## Exercise details
Starting with the line that contains "Task: Click the node graph pipeline icon", give again exactly and only each line through the end of the records; include the last line and exclude pictures.

## Given data
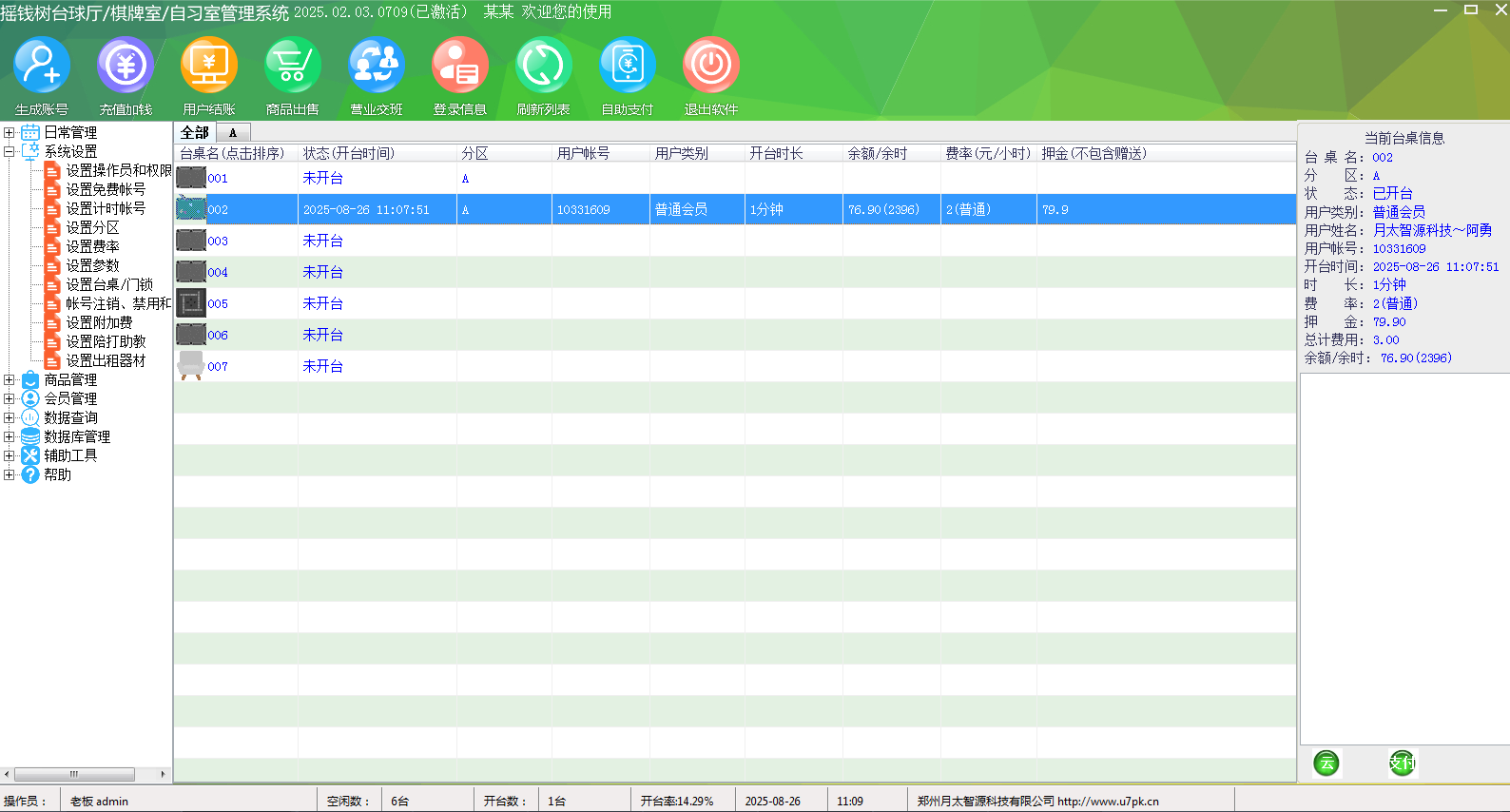The height and width of the screenshot is (812, 1510).
Task: Click the 用户结账 checkout icon
Action: 209,66
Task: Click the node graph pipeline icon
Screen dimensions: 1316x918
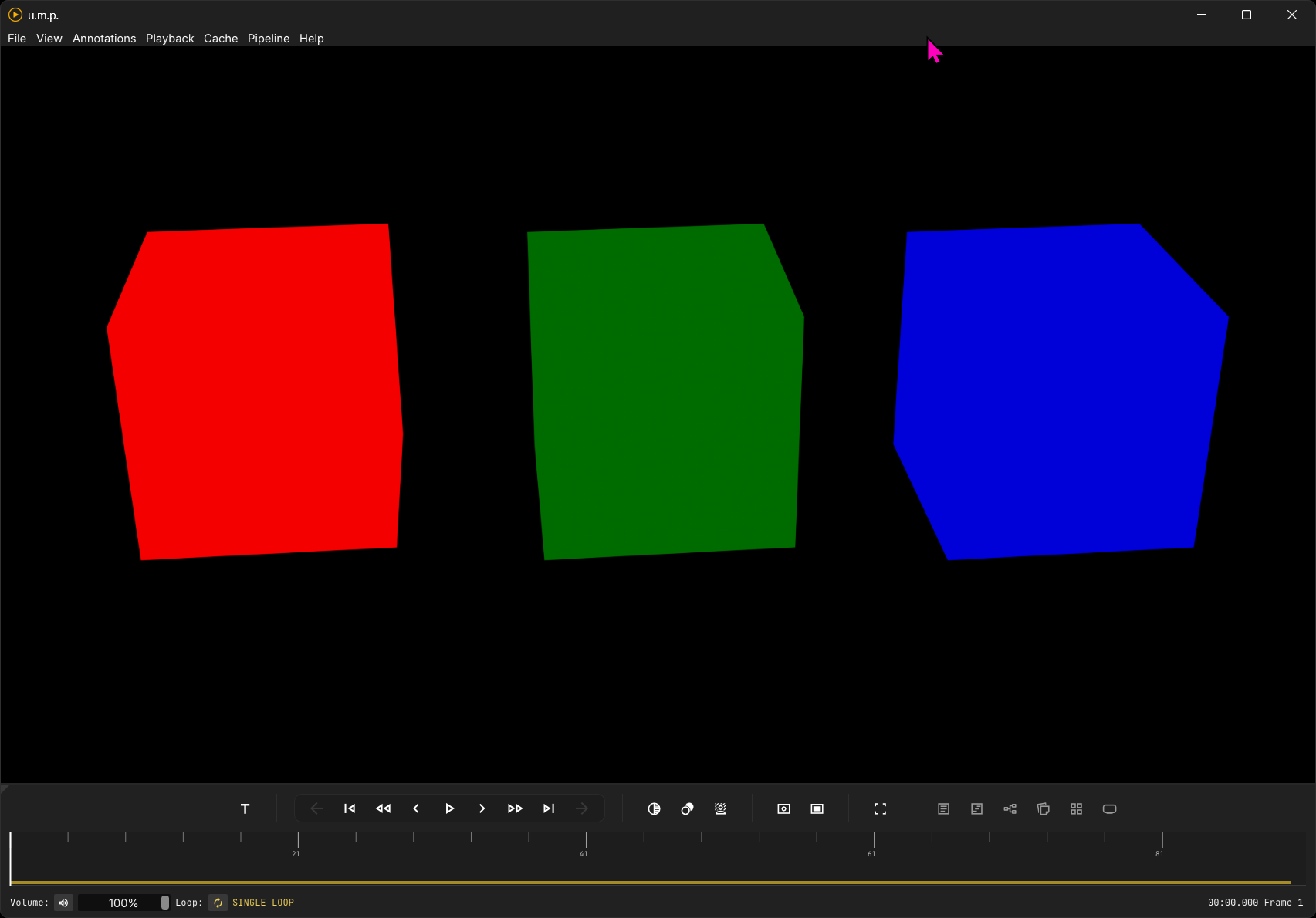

## Task solution
Task: Click the node graph pipeline icon
Screen dimensions: 1316x918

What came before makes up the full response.